Over $300K injection for disabled children’s outreach project

0
890
- Advertisement -

Friends of the Care Project is preparing to launch a community outreach project aimed at building capacity among parents and professionals to care for disabled children.
According to the President of the Friends of the Care Project, Annette Carey, a large part of the initiative is to encourage early intervention in the lives of Antigua & Barbuda’s disabled children.
“Many of the children can become productive and useful members of society and even go out to work but to do that we need to get early intervention outreach,” she said.
Carey was speaking to OBSERVER media after the Calvin Ayre Foundation donated EC $334,000 to fund the outreach project in full.
“The project is to get out there and meet and help the parents and give them a focal point where they can come and where they can talk to people. Sometimes, parents hardly know what to do with their children,” Carey added.
Gaming mogul and multi-millionaire Calvin Ayre used the donation ceremony to ask “others in the Antiguan business community who are also sharing in good fortune to give back to the most vulnerable in society”.
Ayre said that for every child at the Care Project, “there are countless more disabled across the country” who “are behind closed doors”. He said his hope was that the outreach project would “reach out into the community … and help open these doors”.
According to Carey, the project will also “take young Antiguans who want to work in this industry with vulnerable people and train them on the job”.
Matron of the Care Project, Juliet Delabastide admitted that the input of the Friends of the Care Project is “critical for the survival of the residents and the daily clients that utilise this home”. According to the matron there are 21 children and young people who are being cared for at the Holberton Hospital where the home is based.

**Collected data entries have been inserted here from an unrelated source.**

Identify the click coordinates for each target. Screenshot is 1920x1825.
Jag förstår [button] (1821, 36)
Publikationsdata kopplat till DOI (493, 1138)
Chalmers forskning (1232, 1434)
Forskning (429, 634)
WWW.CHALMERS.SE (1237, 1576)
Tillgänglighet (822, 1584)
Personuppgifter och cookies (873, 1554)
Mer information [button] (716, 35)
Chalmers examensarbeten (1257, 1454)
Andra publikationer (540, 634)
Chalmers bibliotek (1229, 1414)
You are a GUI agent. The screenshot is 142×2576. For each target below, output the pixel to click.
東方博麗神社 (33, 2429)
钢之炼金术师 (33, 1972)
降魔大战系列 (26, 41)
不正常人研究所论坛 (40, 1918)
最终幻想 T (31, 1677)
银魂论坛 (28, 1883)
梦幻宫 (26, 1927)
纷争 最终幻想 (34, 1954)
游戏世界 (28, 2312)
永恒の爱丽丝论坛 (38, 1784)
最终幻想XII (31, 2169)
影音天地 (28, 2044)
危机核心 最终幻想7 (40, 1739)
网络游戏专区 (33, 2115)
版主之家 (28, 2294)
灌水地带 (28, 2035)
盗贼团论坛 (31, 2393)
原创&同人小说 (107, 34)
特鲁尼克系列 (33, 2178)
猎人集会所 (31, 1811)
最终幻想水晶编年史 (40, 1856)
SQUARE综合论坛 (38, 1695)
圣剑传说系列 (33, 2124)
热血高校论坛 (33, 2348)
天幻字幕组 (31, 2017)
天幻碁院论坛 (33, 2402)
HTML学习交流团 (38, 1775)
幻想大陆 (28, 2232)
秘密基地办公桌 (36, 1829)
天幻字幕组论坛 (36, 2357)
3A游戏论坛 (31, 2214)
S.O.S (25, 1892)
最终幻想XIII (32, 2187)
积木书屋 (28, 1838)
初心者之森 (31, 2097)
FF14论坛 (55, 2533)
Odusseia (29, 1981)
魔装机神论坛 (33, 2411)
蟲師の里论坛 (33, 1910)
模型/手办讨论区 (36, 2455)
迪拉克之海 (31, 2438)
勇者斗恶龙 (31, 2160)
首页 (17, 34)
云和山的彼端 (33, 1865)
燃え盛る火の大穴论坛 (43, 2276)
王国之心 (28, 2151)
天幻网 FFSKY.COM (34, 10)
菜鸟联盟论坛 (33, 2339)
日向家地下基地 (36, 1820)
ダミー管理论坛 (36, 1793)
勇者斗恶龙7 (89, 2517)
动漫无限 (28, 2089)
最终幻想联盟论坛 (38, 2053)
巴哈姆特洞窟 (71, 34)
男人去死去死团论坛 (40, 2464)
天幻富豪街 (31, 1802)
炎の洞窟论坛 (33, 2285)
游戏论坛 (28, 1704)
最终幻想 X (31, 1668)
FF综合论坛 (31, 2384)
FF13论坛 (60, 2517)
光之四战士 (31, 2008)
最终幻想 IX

Delabastide said that the Care Project “requests occupational therapy and things like that” from the Friends and said the regular donations from community partners go “a long way in meeting the demands that we face daily”.
In addition to the outreach project, there are facilities inclusive of a new “30-bed home … a developmental centre” and “holistic centre”, the construction of which “will probably start in about seven to eight weeks”, according to Carey.
 “It is not going to be an institution or a hospital. It is going to be a home where they can come, learn, be looked after and progress through life,” she said.
The matron added that the hope for the new building to be located on the same grounds “was to customise it with what is needed for today’s standards for looking after challenged individuals”.